For our November Forum, we hosted an expert panel that shared various viewpoints on networking. Before we share takeaways from the event, meet the panelists:

  • Dominique Henderson, CFP, Trusted Advisor and Career Coach, moderator, and panelist
  • Lisa Crafford, MBA Director and Head of Business Consulting at BNY Mellon Pershing
  • Erica Hollingsworth, Operational Specialist at Charles Schwab

Shevawn Jester, a Senior Manager, Business Enablement at RBC Wealth Management, wasn’t able to participate in the panel as originally planned, but she was surely missed.

The panelists shared great advice for both students and professionals looking to improve their networking skills. If you couldn’t make it, we’ve recapped some of the top tips below.

Be Your Authentic Self

The panelists agreed that being yourself at networking events is the best advice.

“I tried to be someone else, and I ended up with a job I didn’t like,” Erica said. “Incorporate the things you like into the conversation, and you’ll learn a lot more about different opportunities from honest conversations.”

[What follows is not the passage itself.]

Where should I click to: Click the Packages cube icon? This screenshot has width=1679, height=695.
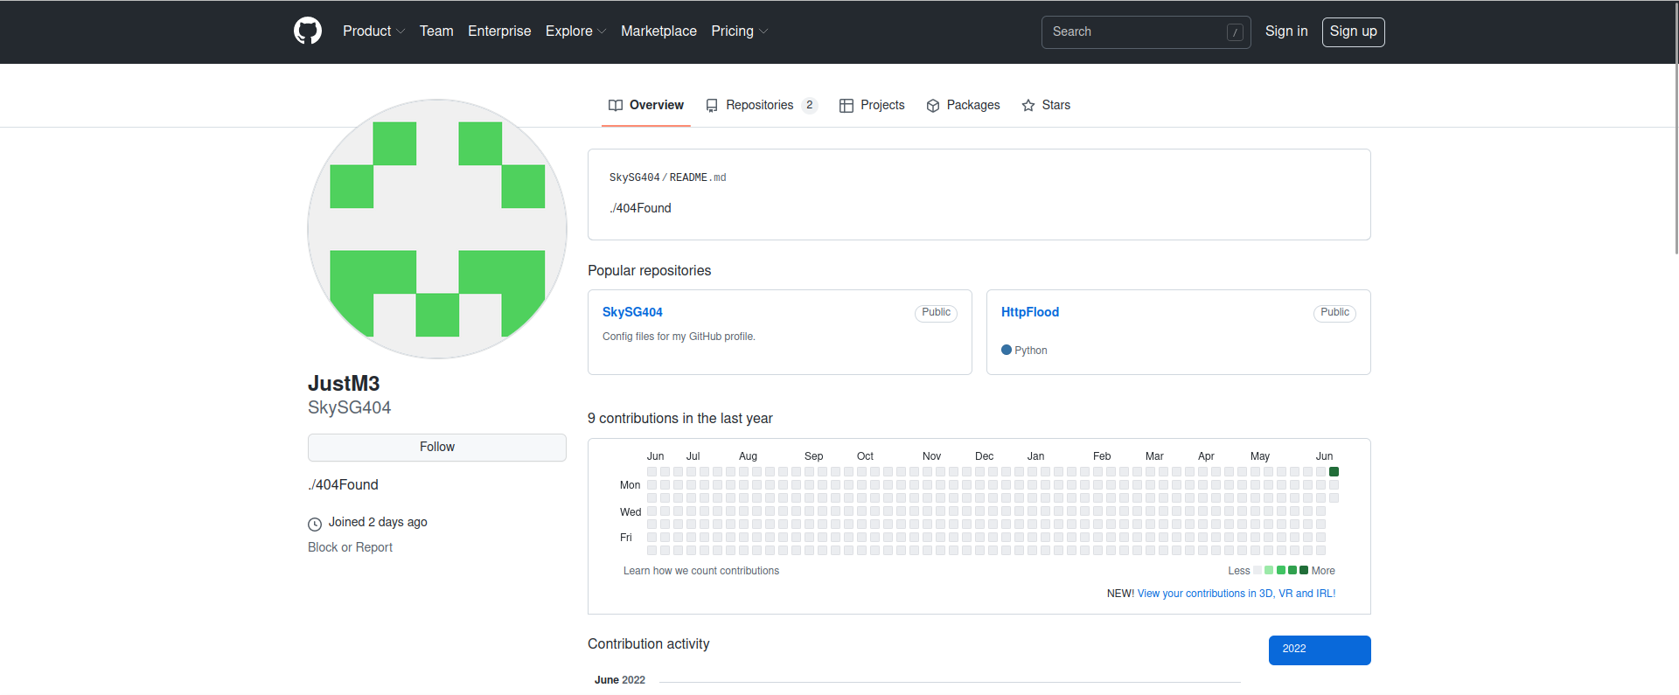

Erica noted that her current manager considers a job candidate’s personality when hiring decisions. Finding employees that fit comfortably within the company’s culture benefits both the individuals working and the company as a whole.

“What you know is important, but most people can be taught a job, so it’s important to see if you’ll fit in with the company,” she said. “Be yourself, and that will get you pretty far.”

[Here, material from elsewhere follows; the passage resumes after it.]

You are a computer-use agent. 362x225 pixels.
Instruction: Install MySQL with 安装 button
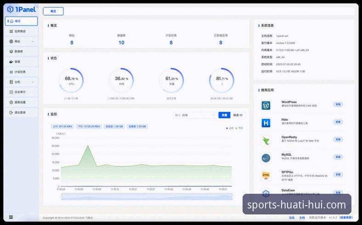(x=338, y=157)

Prepare Before Networking Events

When you enter a networking event, it’s easy to feel like you’re supposed to know everything or everyone there. Dominique suggested showing up with “informed curiosity.”

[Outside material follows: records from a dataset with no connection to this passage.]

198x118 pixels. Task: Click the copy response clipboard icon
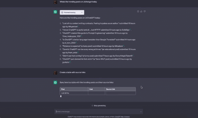click(138, 11)
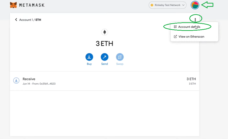Viewport: 228px width, 139px height.
Task: Click the network dropdown chevron arrow
Action: click(x=183, y=5)
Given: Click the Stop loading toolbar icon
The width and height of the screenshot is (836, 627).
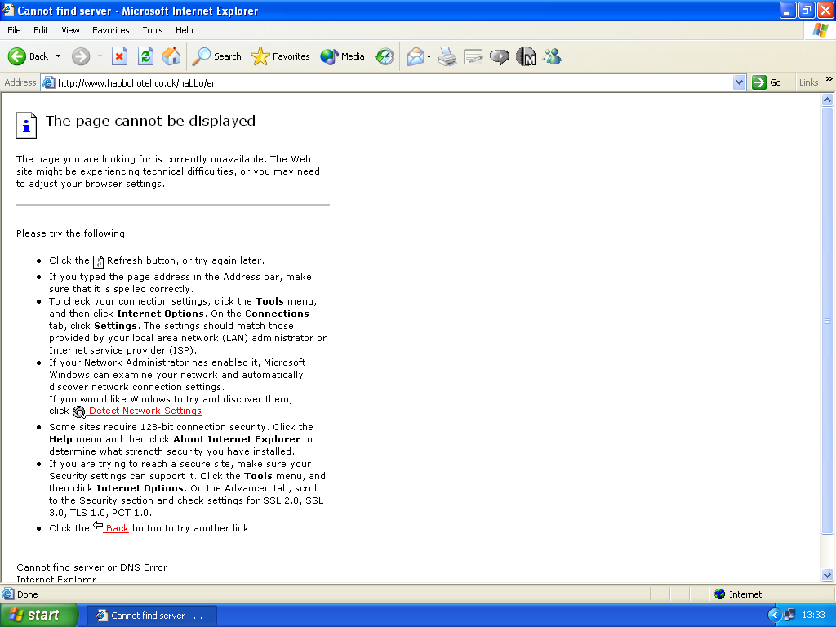Looking at the screenshot, I should coord(119,56).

“Know who the CEO is, visit the company website, but be curious in how you’re framing your conversations during the event,” he said. “If you can get a list of who will be participating, you can see if they’ve been on a podcast and what they talked about, get data points you can bring into the conversation to make it a little less awkward. Leverage the fact that most people really like to talk about themselves, that opens the door for being memorable.”

Erica suggested treating networking preparation similarly to interview preparation. Look at the websites of the companies attending the event and understand their missions, so you’ll know who you’re talking to.

Ask the Right Questions

On top of preparing, it’s wise to have some questions ready to keep the conversation flowing.

“Instead of asking, ‘What does your company do,’ which can show a lack of preparation, ask the person about their role,” Lisa said. “You can learn about the company, their personas, their story, how long that person has worked there, and what they like most about their job. Going in and asking personal but not intrusive questions is a nice way to start the conversation.”

Lisa also suggested asking what roles the company is looking to fill. There are often overlooked opportunities at companies simply because they’re new roles, especially at larger companies.

Dominique’s tactic is to discuss recent industry news he’s read about or heard on a podcast. Having something you can fall back on to talk about is another way to keep the conversation moving.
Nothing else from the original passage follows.